# Removing Shifter Knob



## CruzeTOwn (Nov 17, 2017)

Figured out:
1. Pry up on the chrome trim near shift boot bottom (where it reads P R N D L).
2. Squeeze plastic lock near top of shift boot then slide the top of the shift boot down.
3. Pry downward on chrome trim surrounding the safety shift button on the shift knob.
4. Pry shift knob U-clip near the bottom of the shift knob towards front of car.
5. Slide upwards on shift knob.


----------



## firehawk618 (Feb 24, 2013)

CruzeTOwn said:


> Figured out:
> 1. Pry up on the chrome trim near shift boot bottom (where it reads P R N D L).
> 2. Squeeze plastic lock near top of shift boot then slide the top of the shift boot down.
> 3. Pry downward on chrome trim surrounding the safety shift button on the shift knob.
> ...



Thanks for sharing this.

I removed my console recently and managed to work the console out around the shifter but what a pain.

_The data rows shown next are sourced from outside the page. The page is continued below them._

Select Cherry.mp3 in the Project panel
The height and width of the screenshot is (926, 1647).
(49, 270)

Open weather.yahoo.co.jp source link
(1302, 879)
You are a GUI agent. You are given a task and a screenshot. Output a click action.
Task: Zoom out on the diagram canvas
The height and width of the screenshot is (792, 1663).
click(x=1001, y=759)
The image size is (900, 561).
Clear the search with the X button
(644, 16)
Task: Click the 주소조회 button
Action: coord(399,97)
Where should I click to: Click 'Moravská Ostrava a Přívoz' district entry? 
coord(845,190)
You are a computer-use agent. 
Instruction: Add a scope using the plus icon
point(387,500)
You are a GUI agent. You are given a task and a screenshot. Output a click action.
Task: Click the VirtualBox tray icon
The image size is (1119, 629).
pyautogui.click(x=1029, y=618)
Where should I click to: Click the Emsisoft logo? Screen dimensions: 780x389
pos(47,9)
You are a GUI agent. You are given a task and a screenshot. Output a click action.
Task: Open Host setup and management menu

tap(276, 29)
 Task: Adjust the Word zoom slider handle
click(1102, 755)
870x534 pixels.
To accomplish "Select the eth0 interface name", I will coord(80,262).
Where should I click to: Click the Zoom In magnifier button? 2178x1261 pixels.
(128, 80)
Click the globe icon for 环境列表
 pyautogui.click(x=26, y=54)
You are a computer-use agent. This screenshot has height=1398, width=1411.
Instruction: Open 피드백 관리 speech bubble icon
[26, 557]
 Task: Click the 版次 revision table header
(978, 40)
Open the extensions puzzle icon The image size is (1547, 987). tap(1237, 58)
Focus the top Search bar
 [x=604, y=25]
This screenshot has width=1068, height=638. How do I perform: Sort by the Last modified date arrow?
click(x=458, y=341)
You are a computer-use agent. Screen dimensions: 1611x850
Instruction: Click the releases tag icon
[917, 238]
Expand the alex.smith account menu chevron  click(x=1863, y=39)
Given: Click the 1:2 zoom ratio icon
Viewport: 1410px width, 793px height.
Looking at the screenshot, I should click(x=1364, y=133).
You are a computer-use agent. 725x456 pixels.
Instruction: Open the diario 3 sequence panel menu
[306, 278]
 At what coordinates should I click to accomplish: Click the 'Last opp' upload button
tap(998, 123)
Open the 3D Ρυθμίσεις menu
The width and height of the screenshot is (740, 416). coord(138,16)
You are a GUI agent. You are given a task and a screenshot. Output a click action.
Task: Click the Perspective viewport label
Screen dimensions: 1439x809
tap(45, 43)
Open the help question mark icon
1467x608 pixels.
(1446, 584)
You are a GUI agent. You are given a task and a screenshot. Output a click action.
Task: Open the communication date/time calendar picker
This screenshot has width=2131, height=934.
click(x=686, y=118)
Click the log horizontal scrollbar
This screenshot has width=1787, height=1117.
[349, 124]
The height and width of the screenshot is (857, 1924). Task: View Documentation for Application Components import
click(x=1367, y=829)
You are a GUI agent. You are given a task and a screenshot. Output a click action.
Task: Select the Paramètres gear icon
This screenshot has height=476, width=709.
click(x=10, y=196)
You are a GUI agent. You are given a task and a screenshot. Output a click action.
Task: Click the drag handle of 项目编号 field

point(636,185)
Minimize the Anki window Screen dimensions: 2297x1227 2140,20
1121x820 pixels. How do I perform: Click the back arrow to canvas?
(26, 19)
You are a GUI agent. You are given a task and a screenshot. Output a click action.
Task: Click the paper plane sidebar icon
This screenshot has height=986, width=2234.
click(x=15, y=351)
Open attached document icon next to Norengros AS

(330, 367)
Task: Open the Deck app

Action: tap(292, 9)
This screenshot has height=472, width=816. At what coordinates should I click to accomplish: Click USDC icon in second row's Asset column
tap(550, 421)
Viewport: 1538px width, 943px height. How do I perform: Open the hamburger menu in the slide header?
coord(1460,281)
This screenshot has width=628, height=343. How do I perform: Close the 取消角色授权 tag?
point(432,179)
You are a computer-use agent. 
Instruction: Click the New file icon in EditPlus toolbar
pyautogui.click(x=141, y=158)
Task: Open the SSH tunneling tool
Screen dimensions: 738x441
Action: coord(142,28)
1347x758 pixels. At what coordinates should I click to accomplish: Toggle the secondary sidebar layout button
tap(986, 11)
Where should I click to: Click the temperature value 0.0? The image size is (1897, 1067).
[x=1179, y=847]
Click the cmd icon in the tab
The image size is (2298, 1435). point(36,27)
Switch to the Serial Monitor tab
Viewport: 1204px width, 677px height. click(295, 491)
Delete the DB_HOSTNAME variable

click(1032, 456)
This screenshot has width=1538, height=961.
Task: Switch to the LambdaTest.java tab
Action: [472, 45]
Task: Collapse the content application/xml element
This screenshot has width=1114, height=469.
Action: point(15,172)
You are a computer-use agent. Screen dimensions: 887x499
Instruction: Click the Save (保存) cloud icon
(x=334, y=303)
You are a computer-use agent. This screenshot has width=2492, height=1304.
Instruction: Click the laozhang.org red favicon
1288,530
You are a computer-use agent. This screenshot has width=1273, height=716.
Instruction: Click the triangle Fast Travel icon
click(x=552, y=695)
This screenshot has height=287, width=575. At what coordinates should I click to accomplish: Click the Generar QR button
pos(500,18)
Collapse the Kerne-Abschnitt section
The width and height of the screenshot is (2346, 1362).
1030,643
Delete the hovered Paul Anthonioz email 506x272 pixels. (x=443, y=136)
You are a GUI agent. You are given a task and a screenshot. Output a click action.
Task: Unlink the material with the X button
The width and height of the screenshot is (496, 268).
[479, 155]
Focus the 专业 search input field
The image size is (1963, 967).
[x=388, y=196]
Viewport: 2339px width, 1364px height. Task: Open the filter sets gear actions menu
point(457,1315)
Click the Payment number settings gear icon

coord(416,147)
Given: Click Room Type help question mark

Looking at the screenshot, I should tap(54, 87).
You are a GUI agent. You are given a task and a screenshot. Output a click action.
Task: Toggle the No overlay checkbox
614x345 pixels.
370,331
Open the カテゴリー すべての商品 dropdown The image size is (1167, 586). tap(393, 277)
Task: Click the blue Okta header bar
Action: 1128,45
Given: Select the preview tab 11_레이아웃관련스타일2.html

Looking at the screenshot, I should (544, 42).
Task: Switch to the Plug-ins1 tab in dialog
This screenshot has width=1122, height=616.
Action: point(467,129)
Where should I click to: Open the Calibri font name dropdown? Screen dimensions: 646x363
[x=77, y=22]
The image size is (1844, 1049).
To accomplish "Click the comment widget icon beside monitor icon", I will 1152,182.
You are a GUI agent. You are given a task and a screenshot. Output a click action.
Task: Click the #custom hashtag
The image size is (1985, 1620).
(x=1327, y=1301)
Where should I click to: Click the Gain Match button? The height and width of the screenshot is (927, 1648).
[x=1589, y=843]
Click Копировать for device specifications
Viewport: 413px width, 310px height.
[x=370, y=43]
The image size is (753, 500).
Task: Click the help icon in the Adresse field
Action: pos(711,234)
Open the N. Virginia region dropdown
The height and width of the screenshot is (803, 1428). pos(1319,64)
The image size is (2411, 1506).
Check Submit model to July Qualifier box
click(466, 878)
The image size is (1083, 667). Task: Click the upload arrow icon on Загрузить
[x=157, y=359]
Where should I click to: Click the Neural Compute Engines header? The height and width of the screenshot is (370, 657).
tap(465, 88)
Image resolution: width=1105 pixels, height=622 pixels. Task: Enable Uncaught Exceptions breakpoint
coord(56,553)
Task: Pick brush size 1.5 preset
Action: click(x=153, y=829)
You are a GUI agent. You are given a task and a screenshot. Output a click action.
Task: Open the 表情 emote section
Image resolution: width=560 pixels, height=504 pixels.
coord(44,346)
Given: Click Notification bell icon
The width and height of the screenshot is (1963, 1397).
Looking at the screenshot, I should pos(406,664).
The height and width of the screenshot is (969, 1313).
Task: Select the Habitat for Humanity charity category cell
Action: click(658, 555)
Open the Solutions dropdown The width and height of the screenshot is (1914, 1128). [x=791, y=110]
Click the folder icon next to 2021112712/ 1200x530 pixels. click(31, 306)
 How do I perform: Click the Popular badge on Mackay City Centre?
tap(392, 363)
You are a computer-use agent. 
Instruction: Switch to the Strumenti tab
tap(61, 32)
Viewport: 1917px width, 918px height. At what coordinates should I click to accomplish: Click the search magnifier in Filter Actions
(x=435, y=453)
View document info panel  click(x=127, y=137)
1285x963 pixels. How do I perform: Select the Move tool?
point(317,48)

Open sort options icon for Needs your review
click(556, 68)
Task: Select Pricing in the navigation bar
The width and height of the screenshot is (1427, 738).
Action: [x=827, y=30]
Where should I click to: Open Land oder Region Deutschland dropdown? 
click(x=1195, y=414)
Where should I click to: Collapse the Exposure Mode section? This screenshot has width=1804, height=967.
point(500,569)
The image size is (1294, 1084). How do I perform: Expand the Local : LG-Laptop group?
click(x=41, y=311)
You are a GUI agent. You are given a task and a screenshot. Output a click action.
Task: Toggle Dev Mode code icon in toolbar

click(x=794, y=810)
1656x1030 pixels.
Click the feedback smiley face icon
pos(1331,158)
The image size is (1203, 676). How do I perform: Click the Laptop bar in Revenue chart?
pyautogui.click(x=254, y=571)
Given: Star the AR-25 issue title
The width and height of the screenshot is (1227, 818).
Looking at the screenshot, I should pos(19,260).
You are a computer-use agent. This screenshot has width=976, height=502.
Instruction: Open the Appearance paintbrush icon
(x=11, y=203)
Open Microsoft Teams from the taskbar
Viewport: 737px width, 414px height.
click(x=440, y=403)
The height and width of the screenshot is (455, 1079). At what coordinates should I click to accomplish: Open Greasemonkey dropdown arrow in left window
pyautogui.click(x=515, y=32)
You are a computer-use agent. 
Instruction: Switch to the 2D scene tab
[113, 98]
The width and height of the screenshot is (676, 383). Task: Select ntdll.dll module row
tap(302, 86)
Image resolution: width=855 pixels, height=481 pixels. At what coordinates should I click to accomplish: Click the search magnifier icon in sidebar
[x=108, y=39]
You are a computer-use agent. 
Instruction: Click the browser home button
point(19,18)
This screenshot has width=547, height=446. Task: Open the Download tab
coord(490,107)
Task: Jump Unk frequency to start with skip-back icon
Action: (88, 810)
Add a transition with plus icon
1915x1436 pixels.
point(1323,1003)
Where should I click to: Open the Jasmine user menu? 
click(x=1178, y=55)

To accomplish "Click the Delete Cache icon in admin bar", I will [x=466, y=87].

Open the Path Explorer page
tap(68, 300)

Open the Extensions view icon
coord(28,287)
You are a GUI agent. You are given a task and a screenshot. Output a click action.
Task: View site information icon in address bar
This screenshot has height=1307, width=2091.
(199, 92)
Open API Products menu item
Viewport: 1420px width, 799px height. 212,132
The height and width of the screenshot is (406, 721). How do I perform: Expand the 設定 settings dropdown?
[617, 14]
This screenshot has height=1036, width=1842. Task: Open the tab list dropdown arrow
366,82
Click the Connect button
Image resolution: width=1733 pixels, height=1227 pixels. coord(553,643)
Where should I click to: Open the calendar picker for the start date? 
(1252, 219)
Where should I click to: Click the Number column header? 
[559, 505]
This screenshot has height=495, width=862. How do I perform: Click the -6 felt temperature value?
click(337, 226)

I got as far as pulling the boot down then gave up.


----------



## Bahb Ross (Jul 28, 2018)

This was something that I wanted to address as well. The shift knob is one of the go-to's for modification when I first get a car. I would like to do a custom knob for the cruze (2018) but having the same issues with attempting to disassemble. I have the 6-speed manual option and have had no luck so far. I don't really want to start prying and damage parts. Has anyone been able to figure it out?


----------